WORK REQUIRED
Return every line of the entries below as a JSON list of strings, with one string per line and no blank lines.

TASK DATA
- - - -

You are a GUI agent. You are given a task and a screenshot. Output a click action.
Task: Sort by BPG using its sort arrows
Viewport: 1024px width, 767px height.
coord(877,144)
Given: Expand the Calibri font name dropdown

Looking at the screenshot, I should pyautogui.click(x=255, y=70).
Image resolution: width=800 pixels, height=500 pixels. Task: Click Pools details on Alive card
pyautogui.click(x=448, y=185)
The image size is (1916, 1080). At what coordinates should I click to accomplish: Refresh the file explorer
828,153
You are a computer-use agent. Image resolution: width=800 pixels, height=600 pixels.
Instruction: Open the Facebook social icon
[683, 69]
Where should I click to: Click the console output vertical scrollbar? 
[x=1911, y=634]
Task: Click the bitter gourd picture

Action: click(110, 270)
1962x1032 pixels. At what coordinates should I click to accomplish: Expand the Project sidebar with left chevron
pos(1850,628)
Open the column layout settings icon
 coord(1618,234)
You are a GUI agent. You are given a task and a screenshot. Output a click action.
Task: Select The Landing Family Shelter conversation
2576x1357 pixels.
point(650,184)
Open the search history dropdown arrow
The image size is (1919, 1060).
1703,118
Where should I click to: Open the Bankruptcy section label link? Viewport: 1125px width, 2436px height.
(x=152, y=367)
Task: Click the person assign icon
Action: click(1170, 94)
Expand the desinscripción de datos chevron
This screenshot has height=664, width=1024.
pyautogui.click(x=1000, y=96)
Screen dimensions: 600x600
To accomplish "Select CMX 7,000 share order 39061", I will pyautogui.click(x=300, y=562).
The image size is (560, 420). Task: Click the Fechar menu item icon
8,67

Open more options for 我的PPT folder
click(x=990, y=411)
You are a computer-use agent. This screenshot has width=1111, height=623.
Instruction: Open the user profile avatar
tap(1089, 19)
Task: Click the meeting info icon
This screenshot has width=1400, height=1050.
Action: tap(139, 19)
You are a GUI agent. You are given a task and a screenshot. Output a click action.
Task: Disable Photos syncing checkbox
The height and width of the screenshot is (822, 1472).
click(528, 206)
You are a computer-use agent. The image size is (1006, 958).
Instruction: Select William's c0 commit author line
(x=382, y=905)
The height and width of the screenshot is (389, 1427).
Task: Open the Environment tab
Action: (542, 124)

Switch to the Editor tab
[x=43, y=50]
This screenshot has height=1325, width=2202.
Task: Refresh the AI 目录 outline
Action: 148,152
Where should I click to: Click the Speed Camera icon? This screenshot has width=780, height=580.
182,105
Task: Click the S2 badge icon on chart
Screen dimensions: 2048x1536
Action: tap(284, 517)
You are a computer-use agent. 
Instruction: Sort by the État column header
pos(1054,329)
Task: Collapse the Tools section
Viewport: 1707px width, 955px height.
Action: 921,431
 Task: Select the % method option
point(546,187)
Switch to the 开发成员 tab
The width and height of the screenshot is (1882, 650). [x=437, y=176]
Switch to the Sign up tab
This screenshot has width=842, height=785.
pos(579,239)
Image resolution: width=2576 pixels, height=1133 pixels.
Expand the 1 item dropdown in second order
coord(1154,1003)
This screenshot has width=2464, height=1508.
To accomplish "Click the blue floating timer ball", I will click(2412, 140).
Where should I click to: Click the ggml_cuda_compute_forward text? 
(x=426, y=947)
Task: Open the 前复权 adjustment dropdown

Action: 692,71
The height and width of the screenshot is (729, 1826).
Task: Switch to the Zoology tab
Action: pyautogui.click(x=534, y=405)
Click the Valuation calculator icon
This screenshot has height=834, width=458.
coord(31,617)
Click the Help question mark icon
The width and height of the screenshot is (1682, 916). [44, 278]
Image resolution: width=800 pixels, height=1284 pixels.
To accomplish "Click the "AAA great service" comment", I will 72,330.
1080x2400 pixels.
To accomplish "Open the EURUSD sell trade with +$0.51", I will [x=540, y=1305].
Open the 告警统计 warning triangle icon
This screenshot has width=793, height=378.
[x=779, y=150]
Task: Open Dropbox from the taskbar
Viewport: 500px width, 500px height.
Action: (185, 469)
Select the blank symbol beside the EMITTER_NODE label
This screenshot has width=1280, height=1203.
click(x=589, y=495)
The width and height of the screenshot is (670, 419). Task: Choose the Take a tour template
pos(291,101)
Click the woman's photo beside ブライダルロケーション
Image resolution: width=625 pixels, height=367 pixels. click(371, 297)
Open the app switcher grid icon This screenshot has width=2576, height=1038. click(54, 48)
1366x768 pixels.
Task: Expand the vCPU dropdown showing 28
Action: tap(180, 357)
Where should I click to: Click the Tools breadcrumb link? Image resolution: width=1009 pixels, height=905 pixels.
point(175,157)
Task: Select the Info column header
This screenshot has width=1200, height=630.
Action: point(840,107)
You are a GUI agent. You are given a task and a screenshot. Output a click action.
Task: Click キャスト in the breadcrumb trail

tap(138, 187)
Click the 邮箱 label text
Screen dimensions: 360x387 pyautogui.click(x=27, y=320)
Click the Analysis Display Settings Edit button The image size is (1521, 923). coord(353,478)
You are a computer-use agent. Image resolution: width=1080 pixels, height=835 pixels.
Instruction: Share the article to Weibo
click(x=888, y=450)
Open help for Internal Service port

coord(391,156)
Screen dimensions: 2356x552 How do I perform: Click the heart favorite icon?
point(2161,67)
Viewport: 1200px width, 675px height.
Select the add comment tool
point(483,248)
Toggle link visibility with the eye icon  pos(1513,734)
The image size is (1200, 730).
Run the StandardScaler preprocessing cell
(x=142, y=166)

- - - -

SOLUTION
[
  "You are a GUI agent. You are given a task and a screenshot. Output a click action.",
  "Task: Sort by BPG using its sort arrows",
  "Viewport: 1024px width, 767px height.",
  "coord(877,144)",
  "Given: Expand the Calibri font name dropdown",
  "Looking at the screenshot, I should pyautogui.click(x=255, y=70).",
  "Image resolution: width=800 pixels, height=500 pixels. Task: Click Pools details on Alive card",
  "pyautogui.click(x=448, y=185)",
  "The image size is (1916, 1080). At what coordinates should I click to accomplish: Refresh the file explorer",
  "828,153",
  "You are a computer-use agent. Image resolution: width=800 pixels, height=600 pixels.",
  "Instruction: Open the Facebook social icon",
  "[683, 69]",
  "Where should I click to: Click the console output vertical scrollbar? ",
  "[x=1911, y=634]",
  "Task: Click the bitter gourd picture",
  "Action: click(110, 270)",
  "1962x1032 pixels. At what coordinates should I click to accomplish: Expand the Project sidebar with left chevron",
  "pos(1850,628)",
  "Open the column layout settings icon",
  " coord(1618,234)",
  "You are a GUI agent. You are given a task and a screenshot. Output a click action.",
  "Task: Select The Landing Family Shelter conversation",
  "2576x1357 pixels.",
  "point(650,184)",
  "Open the search history dropdown arrow",
  "The image size is (1919, 1060).",
  "1703,118",
  "Where should I click to: Open the Bankruptcy section label link? Viewport: 1125px width, 2436px height.",
  "(x=152, y=367)",
  "Task: Click the person assign icon",
  "Action: click(1170, 94)",
  "Expand the desinscripción de datos chevron",
  "This screenshot has height=664, width=1024.",
  "pyautogui.click(x=1000, y=96)",
  "Screen dimensions: 600x600",
  "To accomplish \"Select CMX 7,000 share order 39061\", I will pyautogui.click(x=300, y=562).",
  "The image size is (560, 420). Task: Click the Fechar menu item icon",
  "8,67",
  "Open more options for 我的PPT folder",
  "click(x=990, y=411)",
  "You are a computer-use agent. This screenshot has width=1111, height=623.",
  "Instruction: Open the user profile avatar",
  "tap(1089, 19)",
  "Task: Click the meeting info icon",
  "This screenshot has width=1400, height=1050.",
  "Action: tap(139, 19)",
  "You are a GUI agent. You are given a task and a screenshot. Output a click action.",
  "Task: Disable Photos syncing checkbox",
  "The height and width of the screenshot is (822, 1472).",
  "click(528, 206)",
  "You are a computer-use agent. The image size is (1006, 958).",
  "Instruction: Select William's c0 commit author line",
  "(x=382, y=905)",
  "The height and width of the screenshot is (389, 1427).",
  "Task: Open the Environment tab",
  "Action: (542, 124)",
  "Switch to the Editor tab",
  "[x=43, y=50]",
  "This screenshot has height=1325, width=2202.",
  "Task: Refresh the AI 目录 outline",
  "Action: 148,152",
  "Where should I click to: Click the Speed Camera icon? This screenshot has width=780, height=580.",
  "182,105",
  "Task: Click the S2 badge icon on chart",
  "Screen dimensions: 2048x1536",
  "Action: tap(284, 517)",
  "You are a computer-use agent. ",
  "Instruction: Sort by the État column header",
  "pos(1054,329)",
  "Task: Collapse the Tools section",
  "Viewport: 1707px width, 955px height.",
  "Action: 921,431",
  " Task: Select the % method option",
  "point(546,187)",
  "Switch to the 开发成员 tab",
  "The width and height of the screenshot is (1882, 650). [x=437, y=176]",
  "Switch to the Sign up tab",
  "This screenshot has width=842, height=785.",
  "pos(579,239)",
  "Image resolution: width=2576 pixels, height=1133 pixels.",
  "Expand the 1 item dropdown in second order",
  "coord(1154,1003)",
  "This screenshot has width=2464, height=1508.",
  "To accomplish \"Click the blue floating timer ball\", I will click(2412, 140).",
  "Where should I click to: Click the ggml_cuda_compute_forward text? ",
  "(x=426, y=947)",
  "Task: Open the 前复权 adjustment dropdown",
  "Action: 692,71",
  "The height and width of the screenshot is (729, 1826).",
  "Task: Switch to the Zoology tab",
  "Action: pyautogui.click(x=534, y=405)",
  "Click the Valuation calculator icon",
  "This screenshot has height=834, width=458.",
  "coord(31,617)",
  "Click the Help question mark icon",
  "The width and height of the screenshot is (1682, 916). [44, 278]",
  "Image resolution: width=800 pixels, height=1284 pixels.",
  "To accomplish \"Click the \"AAA great service\" comment\", I will 72,330.",
  "1080x2400 pixels.",
  "To accomplish \"Open the EURUSD sell trade with +$0.51\", I will [x=540, y=1305].",
  "Open the 告警统计 warning triangle icon",
  "This screenshot has width=793, height=378.",
  "[x=779, y=150]",
  "Task: Open Dropbox from the taskbar",
  "Viewport: 500px width, 500px height.",
  "Action: (185, 469)",
  "Select the blank symbol beside the EMITTER_NODE label",
  "This screenshot has width=1280, height=1203.",
  "click(x=589, y=495)",
  "The width and height of the screenshot is (670, 419). Task: Choose the Take a tour template",
  "pos(291,101)",
  "Click the woman's photo beside ブライダルロケーション",
  "Image resolution: width=625 pixels, height=367 pixels. click(371, 297)",
  "Open the app switcher grid icon This screenshot has width=2576, height=1038. click(54, 48)",
  "1366x768 pixels.",
  "Task: Expand the vCPU dropdown showing 28",
  "Action: tap(180, 357)",
  "Where should I click to: Click the Tools breadcrumb link? Image resolution: width=1009 pixels, height=905 pixels.",
  "point(175,157)",
  "Task: Select the Info column header",
  "This screenshot has width=1200, height=630.",
  "Action: point(840,107)",
  "You are a GUI agent. You are given a task and a screenshot. Output a click action.",
  "Task: Click キャスト in the breadcrumb trail",
  "tap(138, 187)",
  "Click the 邮箱 label text",
  "Screen dimensions: 360x387 pyautogui.click(x=27, y=320)",
  "Click the Analysis Display Settings Edit button The image size is (1521, 923). coord(353,478)",
  "You are a computer-use agent. Image resolution: width=1080 pixels, height=835 pixels.",
  "Instruction: Share the article to Weibo",
  "click(x=888, y=450)",
  "Open help for Internal Service port",
  "coord(391,156)",
  "Screen dimensions: 2356x552 How do I perform: Click the heart favorite icon?",
  "point(2161,67)",
  "Viewport: 1200px width, 675px height.",
  "Select the add comment tool",
  "point(483,248)",
  "Toggle link visibility with the eye icon  pos(1513,734)",
  "The image size is (1200, 730).",
  "Run the StandardScaler preprocessing cell",
  "(x=142, y=166)"
]